ESPN’s Mr. Patrick, one of the most influential opinion makers in sports, interviewed AFL Commissioner Baker a couple of months ago on his morning radio show. He asked Mr. Baker a question, really to be supportive and get out a response to the sentiments of many of his colleagues. [Paraphrased] “Why should we care about Arena Football?”


Perhaps Jake Steinfeld’s three-year-old, six team Major League Lacrosse on ESPN-2 may have to justify its existence. It is a sad sign of the resistance of the mainstream media to open up to other sports when a seventeen year-old football league increasingly owned by the NFL, with its own minor league, has to sing for its supper with radio talk show hosts.


It is ironic when the same talk show pundits, television anchors, and columnists keep lamenting that they spend too much time on Sammy Sosa’s corked bat.
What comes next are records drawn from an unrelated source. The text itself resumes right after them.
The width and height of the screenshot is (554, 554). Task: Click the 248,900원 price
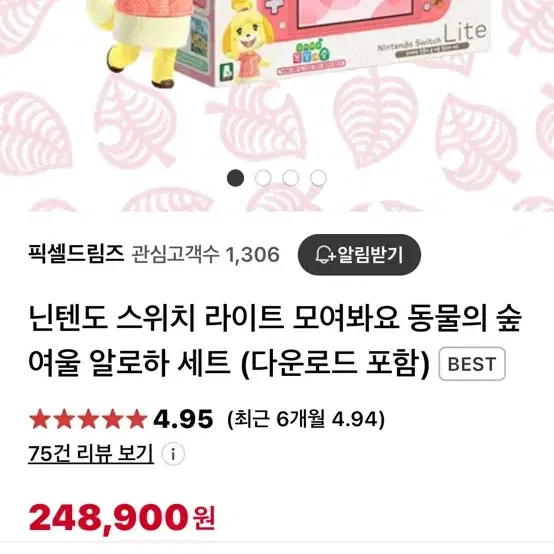[122, 518]
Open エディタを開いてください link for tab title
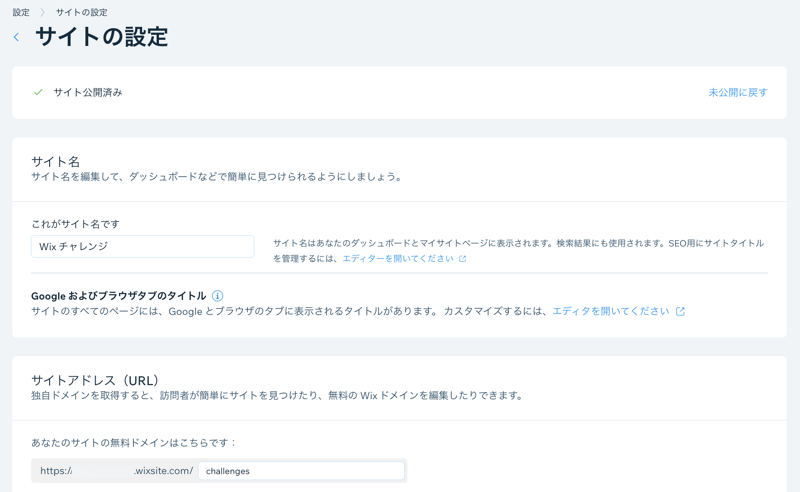The width and height of the screenshot is (800, 492). [x=610, y=312]
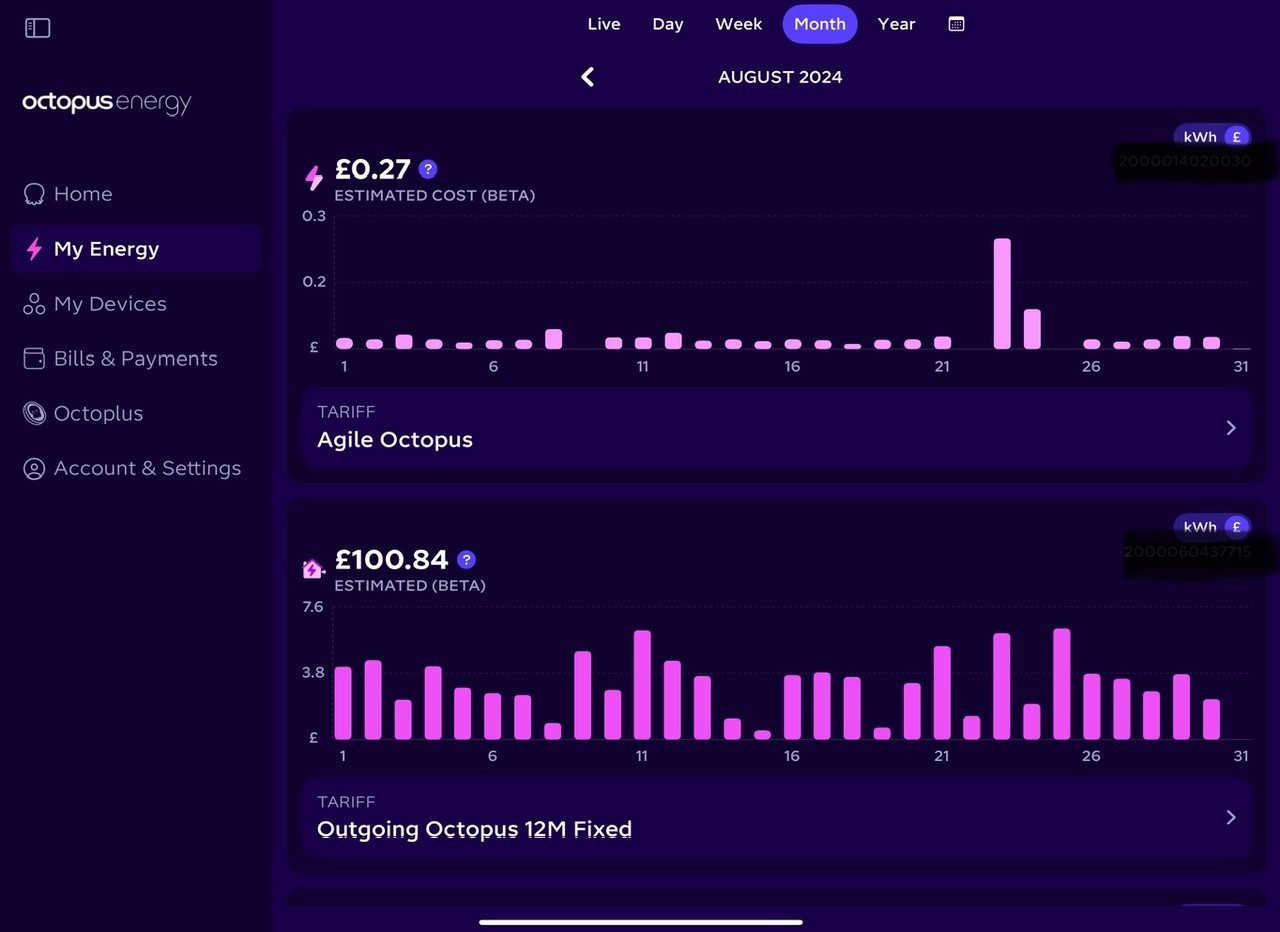
Task: Expand the Agile Octopus tariff row
Action: 776,427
They don’t look at how the sports world around them is expanding as their viewpoint continues to contract. You amplify minutiae that only becomes important because all of the lemmings line up and give it the power and credibility of their heavy-hitting brand names.


Just as cable television shattered the entertainment market of the big-three television stations, it is changing sports. Alternate sports, from offerings on golf, fishing, and odd-lot sports on ESPN-2 to the growth of second-tier college sports channels, people are finding more niches to fulfill their sports jones.


The population growth and sophistication of second, third and fourth tier market share cities are changing the sports business. Towns that once had to make due with being the poor cousin of major market teams enjoy live sports at state-of-the art stadiums and arenas in their back yard. Even suburban cities in the shadow of major markets have enjoyed a renaissance of live sports.


In spite of heavy resistance by a media that seemingly would like their lives kept simple with the three majors and college ball, the Arena Football League, Major League Soccer, and minor league sports continue to evolve and grow audiences.

Thousands of people who didn’t know what hockey was ten years ago crowd everything from state-of-the-art arenas in Shreveport to converted cow barns in Austin to watch Canucks and pucks.


While major league sports have been seeing steady declines in attendance at many of their outlets, minor league franchises, with their faceless, admittedly less-talented players, are seeing increases. Why?


People love the games being played. They love watching live sports. In the case of baseball and basketball, they often get to watch the game as it was played in the days before cautious athletes and organizations nursing multi-million dollar payrolls turned the games from competitions where the athlete pushed themselves to the max to games where pitch counts and minutes played “preserve” players for future games.


Fans can also take a family of four to a whole season of games for less than the price of one season ticket, parking, and food at some major league venues. A fact not lost upon major franchises surrounded by a growing number of successful suburban minor league teams.


If you want more to talk about, it’s out there. There are great players in the AFL including a few Quarterbacks with more NFL potential than you may be giving them credit for. There are talented hockey players in the NHL and in the AAA minors of the AHL worthy of some hype. Soccer and even Lacrosse all have good stories to tell. The only thing that keeps them from being told is you.


As sports professionals, you are knowledgeable about your turf. As the turf keeps expanding around you, how do you keep up with everything? Keeping a sharp eye on the majors and college is a lot of work. Figuring out that Beckham is a world-class soccer player worthy of your attention, and not a suburb of London, might take some additional work.


It is worth the effort. Stealing from THX, the audience really is listening. Would AFL fans be delighted to hear an interview with Orlando QB Jay Gruden that respected his sport and didn’t just ask him what it’s like to be Chucky’s brother around Super Bowl time? Would people respond to a hyped Arena Bowl? You bet.


There is life in sports outside of New York, Chicago and L.A., and the big three/college/golf circuit.